Dans les programmes de terminale, la place des femmes constitue l’un des axes majeurs du thème consacré à la connaissance. Elle peut également constituer un axe de réflexion dans le cadre du thème consacré à la démocratie en première.

Nonfiction.fr : Votre livre est le fruit de votre habilitation à diriger des recherches (HDR) qui vous a amenée dans de multiples centres d'archives en France, en Europe et en Afrique. Comment ce projet est-il arrivé à maturité ?

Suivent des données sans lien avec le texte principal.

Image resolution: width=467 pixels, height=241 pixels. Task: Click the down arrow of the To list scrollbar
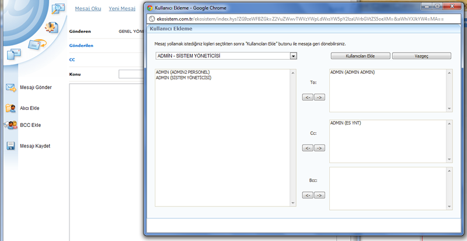tap(449, 108)
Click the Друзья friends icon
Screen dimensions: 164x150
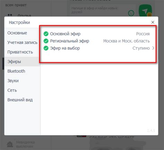point(10,15)
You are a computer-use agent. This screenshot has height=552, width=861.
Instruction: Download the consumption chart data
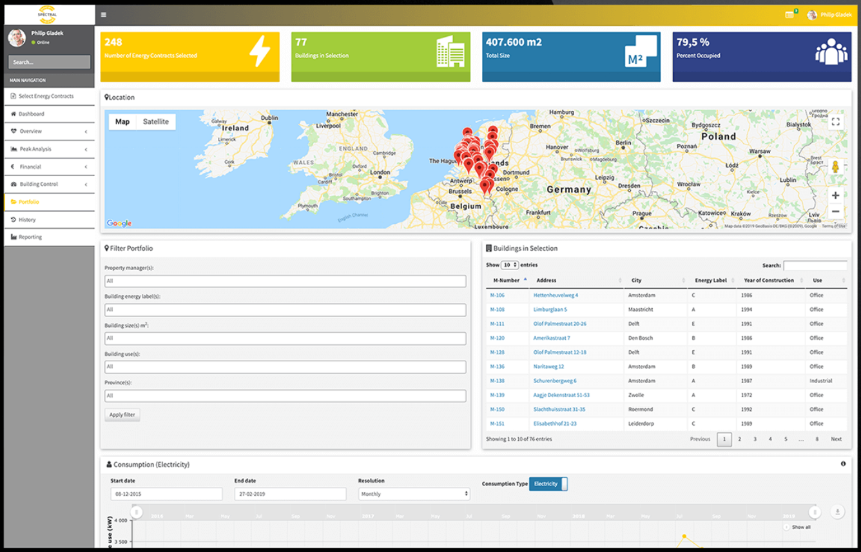pyautogui.click(x=837, y=511)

Pascale Barthélémy : Comme souvent, un livre est le produit de continuités dans nos préoccupations de recherche mais aussi de bifurcations, d’évolutions. Au départ, dans le prolongement de mon premier ouvrage issu de ma thèse de doctorat   , je voulais travailler sur l’engagement politique des femmes d’Afrique de l’Ouest et sur leur accès à une citoyenneté juridique (le droit de suffrage et d’éligibilité), mais aussi sociale à travers leur participation à des associations, à la vie publique en général.

J’avais en effet constaté que de nombreuses sages-femmes et institutrices que j’avais interrogées pour ma thèse avaient lutté contre les autorités coloniales, aux côtés des hommes, mais aussi de façon autonome. J’ai donc consulté d’abord les archives coloniales conservées à Dakar et qui documentaient les élections, la vie politique d’une manière générale en Afrique occidentale française. C’est dans ces archives que j’ai trouvé des traces non seulement de femmes très actives politiquement (ce que certains travaux avaient déjà montré) mais qu’elles étaient en relation avec des Françaises, habitant dans les colonies ou venues de métropole, membres du Parti communiste, de la CGT, ou de collectifs comme l’Association des femmes de l’Union française (l’AFUF) dont personne n’avait entendu parler.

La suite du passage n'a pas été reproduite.